Schools requiring essays are primarily curious about who your student is as a person. They are looking at their grasp of grammar and spelling as well as word choice. A well-composed essay can make or break an application, but the subject isn’t as important as you might think. A bragging letter that rambles on about how overqualified a child is will not look as good as an expertly written and engaging story about some aspect of their life that led them to pursue their chosen field.
Transcripts For Homeschoolers Attending College
If your student attended an online or correspondence school and received their diploma through that institute, then you don’t need to worry at all about how colleges will see their homeschooling. Since they attended a ‘regular’ school, all transcripts and relevant paperwork come from the school. Don’t forget to request certified copies for your records. Otherwise, a transcript needs to be organized, complete, and easy to read.
- include your student’s name, address, and phone number along with a name for your homeschool if you have one.
- Names and records from any outside institutes where a student took classes.

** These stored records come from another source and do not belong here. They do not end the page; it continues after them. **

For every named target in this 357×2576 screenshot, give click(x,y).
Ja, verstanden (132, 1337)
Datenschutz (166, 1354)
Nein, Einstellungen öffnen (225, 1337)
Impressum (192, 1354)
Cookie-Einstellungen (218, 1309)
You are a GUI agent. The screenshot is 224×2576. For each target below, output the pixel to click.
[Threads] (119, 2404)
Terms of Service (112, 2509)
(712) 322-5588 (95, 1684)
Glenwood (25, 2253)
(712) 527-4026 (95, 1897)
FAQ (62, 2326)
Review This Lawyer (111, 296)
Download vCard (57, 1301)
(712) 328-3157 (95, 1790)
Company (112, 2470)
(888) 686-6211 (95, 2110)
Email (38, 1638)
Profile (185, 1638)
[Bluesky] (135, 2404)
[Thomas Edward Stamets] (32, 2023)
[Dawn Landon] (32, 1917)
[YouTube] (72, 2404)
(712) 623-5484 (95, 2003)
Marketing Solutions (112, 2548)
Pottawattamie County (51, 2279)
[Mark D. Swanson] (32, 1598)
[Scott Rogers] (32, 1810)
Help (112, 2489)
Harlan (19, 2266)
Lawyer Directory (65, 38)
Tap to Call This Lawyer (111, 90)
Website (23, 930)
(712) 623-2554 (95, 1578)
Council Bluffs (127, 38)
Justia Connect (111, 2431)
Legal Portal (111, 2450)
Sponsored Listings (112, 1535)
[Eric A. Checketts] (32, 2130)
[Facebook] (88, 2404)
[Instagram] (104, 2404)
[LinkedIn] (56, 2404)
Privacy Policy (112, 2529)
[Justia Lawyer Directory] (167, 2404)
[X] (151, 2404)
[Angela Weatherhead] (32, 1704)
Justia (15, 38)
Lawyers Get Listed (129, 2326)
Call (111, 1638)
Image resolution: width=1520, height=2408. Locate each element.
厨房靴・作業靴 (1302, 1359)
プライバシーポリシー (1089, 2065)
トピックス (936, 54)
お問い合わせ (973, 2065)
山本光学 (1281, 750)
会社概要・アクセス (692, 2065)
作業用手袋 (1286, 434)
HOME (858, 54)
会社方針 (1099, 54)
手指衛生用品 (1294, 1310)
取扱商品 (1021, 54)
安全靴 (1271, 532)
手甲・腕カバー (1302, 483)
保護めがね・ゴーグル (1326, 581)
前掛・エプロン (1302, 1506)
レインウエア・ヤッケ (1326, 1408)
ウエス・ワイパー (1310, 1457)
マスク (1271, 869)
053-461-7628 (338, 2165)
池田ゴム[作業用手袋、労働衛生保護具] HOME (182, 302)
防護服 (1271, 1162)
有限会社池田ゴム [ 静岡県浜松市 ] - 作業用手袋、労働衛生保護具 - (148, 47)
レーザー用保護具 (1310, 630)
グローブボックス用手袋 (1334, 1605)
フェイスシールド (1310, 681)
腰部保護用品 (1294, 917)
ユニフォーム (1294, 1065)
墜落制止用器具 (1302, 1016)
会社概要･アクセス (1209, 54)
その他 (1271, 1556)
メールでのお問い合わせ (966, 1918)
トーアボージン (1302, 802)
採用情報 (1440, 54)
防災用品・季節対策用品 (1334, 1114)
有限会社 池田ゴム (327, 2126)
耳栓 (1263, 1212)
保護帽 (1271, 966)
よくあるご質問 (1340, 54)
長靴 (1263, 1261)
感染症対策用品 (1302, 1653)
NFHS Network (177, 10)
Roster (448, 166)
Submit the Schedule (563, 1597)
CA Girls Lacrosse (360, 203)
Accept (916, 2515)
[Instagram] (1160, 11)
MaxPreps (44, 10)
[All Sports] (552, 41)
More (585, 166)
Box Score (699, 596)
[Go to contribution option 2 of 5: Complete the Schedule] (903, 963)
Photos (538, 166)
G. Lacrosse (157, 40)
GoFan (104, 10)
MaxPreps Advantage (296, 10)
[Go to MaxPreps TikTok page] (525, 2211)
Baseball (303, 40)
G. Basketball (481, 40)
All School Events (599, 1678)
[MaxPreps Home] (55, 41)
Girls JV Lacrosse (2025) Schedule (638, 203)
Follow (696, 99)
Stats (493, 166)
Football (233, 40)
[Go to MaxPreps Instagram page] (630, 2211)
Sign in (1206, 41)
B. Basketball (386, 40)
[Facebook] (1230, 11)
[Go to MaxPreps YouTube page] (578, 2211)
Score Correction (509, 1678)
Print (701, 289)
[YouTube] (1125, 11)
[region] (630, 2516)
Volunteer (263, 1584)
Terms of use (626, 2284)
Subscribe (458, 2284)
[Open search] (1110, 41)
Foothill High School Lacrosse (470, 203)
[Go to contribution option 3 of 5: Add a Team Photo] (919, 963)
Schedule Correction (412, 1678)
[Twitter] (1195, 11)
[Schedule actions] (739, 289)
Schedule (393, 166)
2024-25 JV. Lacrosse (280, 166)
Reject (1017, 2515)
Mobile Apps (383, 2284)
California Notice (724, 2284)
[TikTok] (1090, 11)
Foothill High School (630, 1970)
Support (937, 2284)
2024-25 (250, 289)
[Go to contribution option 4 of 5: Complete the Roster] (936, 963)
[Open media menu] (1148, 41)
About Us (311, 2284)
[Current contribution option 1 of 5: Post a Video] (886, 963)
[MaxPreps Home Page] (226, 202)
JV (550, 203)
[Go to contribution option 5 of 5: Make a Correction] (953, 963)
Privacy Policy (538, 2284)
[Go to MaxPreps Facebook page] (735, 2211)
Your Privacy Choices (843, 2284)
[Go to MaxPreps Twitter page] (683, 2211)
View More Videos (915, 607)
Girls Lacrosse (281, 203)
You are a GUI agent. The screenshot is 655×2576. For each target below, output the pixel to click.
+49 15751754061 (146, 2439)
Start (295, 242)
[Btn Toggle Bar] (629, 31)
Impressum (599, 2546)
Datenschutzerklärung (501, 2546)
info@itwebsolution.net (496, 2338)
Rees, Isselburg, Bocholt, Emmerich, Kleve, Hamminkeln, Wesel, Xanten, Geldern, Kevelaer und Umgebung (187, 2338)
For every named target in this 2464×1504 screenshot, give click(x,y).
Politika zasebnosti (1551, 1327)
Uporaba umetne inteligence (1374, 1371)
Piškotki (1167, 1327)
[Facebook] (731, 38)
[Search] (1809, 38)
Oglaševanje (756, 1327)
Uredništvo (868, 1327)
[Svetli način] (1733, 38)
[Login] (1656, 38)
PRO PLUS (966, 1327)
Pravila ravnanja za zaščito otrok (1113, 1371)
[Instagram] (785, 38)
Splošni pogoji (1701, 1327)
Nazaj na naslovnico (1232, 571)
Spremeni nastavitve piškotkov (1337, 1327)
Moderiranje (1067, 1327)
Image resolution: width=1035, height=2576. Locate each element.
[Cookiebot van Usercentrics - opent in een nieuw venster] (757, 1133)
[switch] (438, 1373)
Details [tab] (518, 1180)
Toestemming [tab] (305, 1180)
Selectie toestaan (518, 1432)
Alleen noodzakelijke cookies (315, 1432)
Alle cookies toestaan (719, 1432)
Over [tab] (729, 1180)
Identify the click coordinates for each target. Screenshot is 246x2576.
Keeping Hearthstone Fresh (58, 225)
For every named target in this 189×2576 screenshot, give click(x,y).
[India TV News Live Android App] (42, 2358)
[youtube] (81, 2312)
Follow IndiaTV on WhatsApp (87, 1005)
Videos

For example, some high schoolers choose to take core classes at a community college in place of a high school class to get double credit and more of a challenge.
- A complete record of any required high school courses for your state in order and any additional classes the student took. Please list the number of credits given for each course.
- A separate list of credits earned. Include a GPA for all work done and the grading scale used to determine this.
- Finally, list the graduation date, note if this is an anticipated date in the future, and complete with the parent or registered teacher/tutor signature and the date.
A portfolio with samples of work and any other classes’ records is not the same as a transcript, but it may also be requested by some schools. Include things like sports, instruments, and other extracurricular activities. Ensure there are records such as letters of recommendation from places a student volunteered and pay stubs with pictures of participation for sports and other paid activities.
There is no reason to worry that colleges will think badly of your homeschooler. As a parent, there are plenty of stressful considerations during the pre-college buildup. How will you pay for school? Will your baby be safe when they fly the nest? Getting into school is relatively simple compared to those issues.
Make sure you take the time to schedule a visit to desirable schools and check out campus life. Regardless of where they are and how highly lauded, different schools have very different campus lives. Some offer little to no social activities, while others are party schools with tons of extracurricular events well suited to social butterflies.
Focus on helping your homeschooler score well on SATs or the ACT and help them put together a superb essay. If your transcripts are in order, then there’s little to be worried about when it comes to admissions.